> Activity:
Exact duplicates of all entries are needed.

___ Records to use

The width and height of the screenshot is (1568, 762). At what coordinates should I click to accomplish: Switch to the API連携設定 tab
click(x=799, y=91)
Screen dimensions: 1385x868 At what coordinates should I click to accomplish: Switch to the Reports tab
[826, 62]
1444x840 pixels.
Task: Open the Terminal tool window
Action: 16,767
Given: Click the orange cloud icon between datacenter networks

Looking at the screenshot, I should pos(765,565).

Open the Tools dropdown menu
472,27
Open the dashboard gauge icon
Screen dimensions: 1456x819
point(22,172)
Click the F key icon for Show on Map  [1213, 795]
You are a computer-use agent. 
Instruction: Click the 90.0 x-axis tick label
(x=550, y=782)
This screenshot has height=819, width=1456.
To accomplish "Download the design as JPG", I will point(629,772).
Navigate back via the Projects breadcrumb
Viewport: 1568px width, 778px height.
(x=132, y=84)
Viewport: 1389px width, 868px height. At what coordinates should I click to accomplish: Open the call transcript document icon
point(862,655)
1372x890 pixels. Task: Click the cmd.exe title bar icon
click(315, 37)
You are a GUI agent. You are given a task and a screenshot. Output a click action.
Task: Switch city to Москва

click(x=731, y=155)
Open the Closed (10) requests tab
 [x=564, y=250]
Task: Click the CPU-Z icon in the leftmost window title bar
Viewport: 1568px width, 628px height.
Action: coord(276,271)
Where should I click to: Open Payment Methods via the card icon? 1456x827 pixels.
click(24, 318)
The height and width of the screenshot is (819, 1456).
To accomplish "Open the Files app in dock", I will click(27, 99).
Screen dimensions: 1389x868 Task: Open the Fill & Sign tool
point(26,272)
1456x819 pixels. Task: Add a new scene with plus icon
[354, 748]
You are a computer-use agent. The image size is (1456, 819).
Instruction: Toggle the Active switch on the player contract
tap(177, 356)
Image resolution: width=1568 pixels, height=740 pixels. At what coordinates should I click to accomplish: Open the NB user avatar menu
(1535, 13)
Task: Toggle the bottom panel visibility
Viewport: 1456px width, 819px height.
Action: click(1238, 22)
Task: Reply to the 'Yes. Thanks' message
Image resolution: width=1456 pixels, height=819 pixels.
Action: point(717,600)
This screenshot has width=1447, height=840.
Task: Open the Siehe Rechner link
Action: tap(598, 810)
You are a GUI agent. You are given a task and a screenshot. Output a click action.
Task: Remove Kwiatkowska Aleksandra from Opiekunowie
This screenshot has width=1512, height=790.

______

> Result of this task:
The width and height of the screenshot is (1568, 762). At what coordinates should I click to accomplish: Switch to the API連携設定 tab
click(x=799, y=91)
Screen dimensions: 1385x868 At what coordinates should I click to accomplish: Switch to the Reports tab
[826, 62]
1444x840 pixels.
Task: Open the Terminal tool window
Action: 16,767
Given: Click the orange cloud icon between datacenter networks

Looking at the screenshot, I should pos(765,565).

Open the Tools dropdown menu
472,27
Open the dashboard gauge icon
Screen dimensions: 1456x819
point(22,172)
Click the F key icon for Show on Map  [1213, 795]
You are a computer-use agent. 
Instruction: Click the 90.0 x-axis tick label
(x=550, y=782)
This screenshot has height=819, width=1456.
To accomplish "Download the design as JPG", I will point(629,772).
Navigate back via the Projects breadcrumb
Viewport: 1568px width, 778px height.
(x=132, y=84)
Viewport: 1389px width, 868px height. At what coordinates should I click to accomplish: Open the call transcript document icon
point(862,655)
1372x890 pixels. Task: Click the cmd.exe title bar icon
click(315, 37)
You are a GUI agent. You are given a task and a screenshot. Output a click action.
Task: Switch city to Москва

click(x=731, y=155)
Open the Closed (10) requests tab
 [x=564, y=250]
Task: Click the CPU-Z icon in the leftmost window title bar
Viewport: 1568px width, 628px height.
Action: coord(276,271)
Where should I click to: Open Payment Methods via the card icon? 1456x827 pixels.
click(24, 318)
The height and width of the screenshot is (819, 1456).
To accomplish "Open the Files app in dock", I will click(27, 99).
Screen dimensions: 1389x868 Task: Open the Fill & Sign tool
point(26,272)
1456x819 pixels. Task: Add a new scene with plus icon
[354, 748]
You are a computer-use agent. The image size is (1456, 819).
Instruction: Toggle the Active switch on the player contract
tap(177, 356)
Image resolution: width=1568 pixels, height=740 pixels. At what coordinates should I click to accomplish: Open the NB user avatar menu
(1535, 13)
Task: Toggle the bottom panel visibility
Viewport: 1456px width, 819px height.
Action: click(1238, 22)
Task: Reply to the 'Yes. Thanks' message
Image resolution: width=1456 pixels, height=819 pixels.
Action: point(717,600)
This screenshot has width=1447, height=840.
Task: Open the Siehe Rechner link
Action: tap(598, 810)
You are a GUI agent. You are given a task and a screenshot. Output a click action.
Task: Remove Kwiatkowska Aleksandra from Opiekunowie
This screenshot has width=1512, height=790.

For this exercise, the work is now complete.